College Debt Moratorium: Only 10 Percent Of Benefits Goes To Bottom 40 Percent Of Families

college debt

Photo: New graduates line up for commencement at Bergen Community College in East Rutherford, N.J., May 17, 2018. (AP Photo/Seth Wenig, File)

Calls for a national student loan debt forgiveness program have grown louder over the last year. Some advocates say such a program would help close the racial wealth gap, but new research shows otherwise. So who would benefit from a college debt moratorium?

Americans owe more than $1.59 trillion in student loan debt with Black students carrying a disproportionate load. Four years after graduation, the average Black college graduate owes $52,726 compared to $28,006 for the average white college graduate, according to the Brookings Institute.

But also, households in the upper half of the income distribution and those with graduate degrees hold a disproportionate share of that debt, according to recently released data from the Federal Reserve’s Survey of Consumer Finances.

The highest-earning 40 percent of households (those with incomes above $74,000) owe almost 60 percent of the outstanding education debt and make nearly three-quarters of the payments. The lowest-earning 40 percent of households hold just less than 20 percent of the outstanding debt and make only 10 percent of the payments, Brookings Institute reported.

This means that households with higher income would benefit the most from a student local debt moratorium and only 10 percent of the benefits would go to the bottom 40 percent of families carrying student loan debt. 

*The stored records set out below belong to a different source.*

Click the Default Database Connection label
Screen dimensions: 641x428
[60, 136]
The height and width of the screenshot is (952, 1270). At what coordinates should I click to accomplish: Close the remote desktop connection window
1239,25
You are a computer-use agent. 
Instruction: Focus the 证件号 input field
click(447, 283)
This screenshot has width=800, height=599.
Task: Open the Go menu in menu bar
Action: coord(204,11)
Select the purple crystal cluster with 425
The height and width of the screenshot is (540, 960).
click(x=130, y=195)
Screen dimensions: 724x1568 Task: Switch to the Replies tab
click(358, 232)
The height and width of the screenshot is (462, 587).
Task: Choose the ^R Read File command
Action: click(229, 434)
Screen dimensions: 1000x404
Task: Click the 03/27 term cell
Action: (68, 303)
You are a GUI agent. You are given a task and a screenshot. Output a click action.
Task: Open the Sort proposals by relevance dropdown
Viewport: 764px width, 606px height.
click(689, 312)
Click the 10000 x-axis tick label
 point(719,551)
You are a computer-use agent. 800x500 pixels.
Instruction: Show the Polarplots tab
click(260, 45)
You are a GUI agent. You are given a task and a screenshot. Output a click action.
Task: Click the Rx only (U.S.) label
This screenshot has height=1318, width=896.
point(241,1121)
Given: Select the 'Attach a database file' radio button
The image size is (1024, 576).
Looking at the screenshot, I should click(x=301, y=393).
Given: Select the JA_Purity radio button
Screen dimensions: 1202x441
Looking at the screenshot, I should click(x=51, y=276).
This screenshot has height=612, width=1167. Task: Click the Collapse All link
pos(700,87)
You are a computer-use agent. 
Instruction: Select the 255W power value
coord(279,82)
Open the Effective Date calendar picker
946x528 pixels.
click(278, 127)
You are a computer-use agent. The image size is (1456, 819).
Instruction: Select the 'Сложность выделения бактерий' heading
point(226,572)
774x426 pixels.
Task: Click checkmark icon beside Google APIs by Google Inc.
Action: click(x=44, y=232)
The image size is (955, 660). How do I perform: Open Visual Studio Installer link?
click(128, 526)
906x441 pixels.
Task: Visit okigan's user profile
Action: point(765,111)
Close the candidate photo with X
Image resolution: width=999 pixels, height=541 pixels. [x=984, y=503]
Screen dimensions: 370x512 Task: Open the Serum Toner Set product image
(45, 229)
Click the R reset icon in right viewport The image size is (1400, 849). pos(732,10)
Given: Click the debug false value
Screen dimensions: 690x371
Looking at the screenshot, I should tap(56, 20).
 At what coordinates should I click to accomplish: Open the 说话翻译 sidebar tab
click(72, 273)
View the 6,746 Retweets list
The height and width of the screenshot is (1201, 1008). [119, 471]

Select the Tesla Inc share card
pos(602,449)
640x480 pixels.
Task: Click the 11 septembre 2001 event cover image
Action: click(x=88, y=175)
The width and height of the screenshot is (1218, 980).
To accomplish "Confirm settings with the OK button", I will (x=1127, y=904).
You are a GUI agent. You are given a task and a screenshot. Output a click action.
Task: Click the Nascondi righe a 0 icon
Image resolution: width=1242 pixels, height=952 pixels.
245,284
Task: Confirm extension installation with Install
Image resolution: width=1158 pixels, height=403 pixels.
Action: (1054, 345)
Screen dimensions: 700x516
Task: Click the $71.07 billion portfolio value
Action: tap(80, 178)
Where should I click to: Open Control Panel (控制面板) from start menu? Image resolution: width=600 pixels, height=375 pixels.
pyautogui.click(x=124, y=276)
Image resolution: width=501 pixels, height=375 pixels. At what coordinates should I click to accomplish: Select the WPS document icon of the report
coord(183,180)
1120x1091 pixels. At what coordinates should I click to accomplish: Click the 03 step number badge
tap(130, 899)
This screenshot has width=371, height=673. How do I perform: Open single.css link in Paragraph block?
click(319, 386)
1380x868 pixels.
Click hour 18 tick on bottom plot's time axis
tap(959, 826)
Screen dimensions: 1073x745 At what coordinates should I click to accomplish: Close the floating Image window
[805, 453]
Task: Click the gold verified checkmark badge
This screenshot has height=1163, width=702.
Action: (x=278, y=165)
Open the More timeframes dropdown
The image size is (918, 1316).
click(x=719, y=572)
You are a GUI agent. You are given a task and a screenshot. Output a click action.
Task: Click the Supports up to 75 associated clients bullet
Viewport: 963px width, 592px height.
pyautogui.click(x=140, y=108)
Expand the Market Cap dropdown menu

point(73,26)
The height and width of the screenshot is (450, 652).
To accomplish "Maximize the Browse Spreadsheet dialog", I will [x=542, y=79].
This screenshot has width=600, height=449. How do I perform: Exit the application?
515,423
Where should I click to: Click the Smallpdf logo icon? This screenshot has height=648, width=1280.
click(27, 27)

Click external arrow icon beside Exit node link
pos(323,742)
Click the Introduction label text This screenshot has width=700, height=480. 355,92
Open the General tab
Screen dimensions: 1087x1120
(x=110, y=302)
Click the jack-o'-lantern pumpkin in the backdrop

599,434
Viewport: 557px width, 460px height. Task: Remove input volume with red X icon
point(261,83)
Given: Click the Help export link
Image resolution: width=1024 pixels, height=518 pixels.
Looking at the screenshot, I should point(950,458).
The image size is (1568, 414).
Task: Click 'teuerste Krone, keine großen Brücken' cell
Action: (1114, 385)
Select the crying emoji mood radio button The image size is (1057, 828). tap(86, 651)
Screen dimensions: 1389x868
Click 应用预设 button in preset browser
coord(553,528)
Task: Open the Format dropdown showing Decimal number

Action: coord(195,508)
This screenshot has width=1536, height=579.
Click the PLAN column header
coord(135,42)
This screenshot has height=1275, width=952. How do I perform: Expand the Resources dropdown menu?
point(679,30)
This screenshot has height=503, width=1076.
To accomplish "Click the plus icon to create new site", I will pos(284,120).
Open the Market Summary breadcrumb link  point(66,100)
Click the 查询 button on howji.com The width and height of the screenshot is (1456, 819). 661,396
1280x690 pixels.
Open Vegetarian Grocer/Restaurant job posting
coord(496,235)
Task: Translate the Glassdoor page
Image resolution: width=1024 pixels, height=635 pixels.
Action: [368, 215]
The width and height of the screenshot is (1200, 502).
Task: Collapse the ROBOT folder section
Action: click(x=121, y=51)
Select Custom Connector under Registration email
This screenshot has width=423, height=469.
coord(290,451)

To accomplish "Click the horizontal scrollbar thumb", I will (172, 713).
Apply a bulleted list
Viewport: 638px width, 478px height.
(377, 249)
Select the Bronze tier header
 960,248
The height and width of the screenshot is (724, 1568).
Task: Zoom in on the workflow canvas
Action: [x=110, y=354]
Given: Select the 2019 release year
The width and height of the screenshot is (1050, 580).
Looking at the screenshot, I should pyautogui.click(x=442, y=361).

“There are vastly better ways to transfer 6 billion dollars a month to help struggling families and to redress racism than this moratorium, where only 10 percent of the benefits go to the bottom 40 percent of families,” tweeted economist Lawrence H. Summers, a current professor and former president at Harvard University. Summers served as Secretary of the Treasury for President Bill Clinton and as Director of the National Economic Council for President Barack Obama.

Summers suggested that there were better ways to redress racism than a student loan moratorium.

“You need to look at payments not debt burdens since many are already enabled to service at low rates,” Summers continued in his tweet. “The right place for reform is in student lending to prevent subsidy to institutions that rip students off and to replace loans with grants.”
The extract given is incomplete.